The Colorado Artificial Intelligence Act (SB 24-205), signed into law in May 2024, is one of the most significant state-level AI regulations in the United States. Taking effect on 1 February 2026, the law establishes obligations for developers and deployers of high-risk artificial intelligence systems that make or substantially factor into consequential decisions affecting Colorado consumers. The act focuses on preventing algorithmic discrimination, defined as any condition in which the use of an AI system results in an unlawful differential treatment or impact that disfavours a consumer based on protected characteristics including age, colour, disability, ethnicity, genetic information, national origin, race, religion, reproductive health, sex, veteran status, or similar categories.

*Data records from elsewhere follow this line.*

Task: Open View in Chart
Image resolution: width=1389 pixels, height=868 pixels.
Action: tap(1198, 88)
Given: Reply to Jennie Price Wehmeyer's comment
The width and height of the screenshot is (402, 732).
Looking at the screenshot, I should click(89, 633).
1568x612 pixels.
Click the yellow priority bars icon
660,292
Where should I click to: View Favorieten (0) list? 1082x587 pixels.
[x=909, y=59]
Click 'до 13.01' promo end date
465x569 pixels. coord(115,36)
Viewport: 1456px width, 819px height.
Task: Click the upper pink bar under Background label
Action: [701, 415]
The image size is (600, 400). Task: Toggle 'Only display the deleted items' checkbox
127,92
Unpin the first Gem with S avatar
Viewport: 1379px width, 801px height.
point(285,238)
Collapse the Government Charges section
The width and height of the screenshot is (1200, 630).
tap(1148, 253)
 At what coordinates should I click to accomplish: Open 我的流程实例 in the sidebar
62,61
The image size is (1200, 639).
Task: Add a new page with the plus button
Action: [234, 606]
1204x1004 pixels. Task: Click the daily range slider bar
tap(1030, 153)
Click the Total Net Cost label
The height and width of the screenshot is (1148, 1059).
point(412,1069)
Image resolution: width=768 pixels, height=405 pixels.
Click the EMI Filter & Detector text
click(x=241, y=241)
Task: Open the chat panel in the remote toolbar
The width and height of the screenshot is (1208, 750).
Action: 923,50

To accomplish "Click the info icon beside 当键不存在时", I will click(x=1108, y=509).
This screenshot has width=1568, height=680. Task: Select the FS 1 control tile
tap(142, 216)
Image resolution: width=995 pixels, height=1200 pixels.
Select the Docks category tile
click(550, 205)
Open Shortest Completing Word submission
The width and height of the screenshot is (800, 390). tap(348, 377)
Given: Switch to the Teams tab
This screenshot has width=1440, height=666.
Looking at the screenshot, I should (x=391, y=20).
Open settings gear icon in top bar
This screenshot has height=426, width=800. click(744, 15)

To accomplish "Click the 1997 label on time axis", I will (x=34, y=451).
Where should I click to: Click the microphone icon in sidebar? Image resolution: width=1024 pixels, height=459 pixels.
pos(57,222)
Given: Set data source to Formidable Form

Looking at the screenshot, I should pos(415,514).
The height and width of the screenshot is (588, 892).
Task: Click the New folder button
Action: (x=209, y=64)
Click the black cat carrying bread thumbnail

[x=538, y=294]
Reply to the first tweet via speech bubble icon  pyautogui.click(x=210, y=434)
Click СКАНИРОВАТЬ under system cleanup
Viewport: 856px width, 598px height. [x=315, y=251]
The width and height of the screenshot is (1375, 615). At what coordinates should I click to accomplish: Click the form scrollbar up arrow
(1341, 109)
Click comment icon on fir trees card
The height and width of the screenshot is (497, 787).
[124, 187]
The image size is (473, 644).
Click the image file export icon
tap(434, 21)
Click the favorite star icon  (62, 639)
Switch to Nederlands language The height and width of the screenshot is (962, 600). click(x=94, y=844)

The Colorado AI Act distinguishes between two types of regulated entities: developers and deployers. Developers are persons doing business in Colorado who develop or intentionally and substantially modify an AI system. Deployers are persons doing business in Colorado who deploy a high-risk AI system. A single entity can be both a developer and a deployer if it both creates and uses a high-risk AI system. The obligations differ between developers and deployers, with developers having responsibilities focused on documentation, transparency, and providing information to deployers, while deployers have responsibilities centred on risk management, consumer disclosure, and impact assessment.

What Makes an AI System High-Risk?

Under the Colorado AI Act, an AI system is considered high-risk if it makes or is a substantial factor in making a consequential decision. A consequential decision is defined as a decision that has a material legal or similarly significant effect on a consumer's access to or the cost, terms, or conditions of employment or employment opportunities, education or educational opportunities, financial or lending services, essential government services, healthcare services, housing, insurance, or legal services. This broad definition captures a wide range of AI applications used across industries.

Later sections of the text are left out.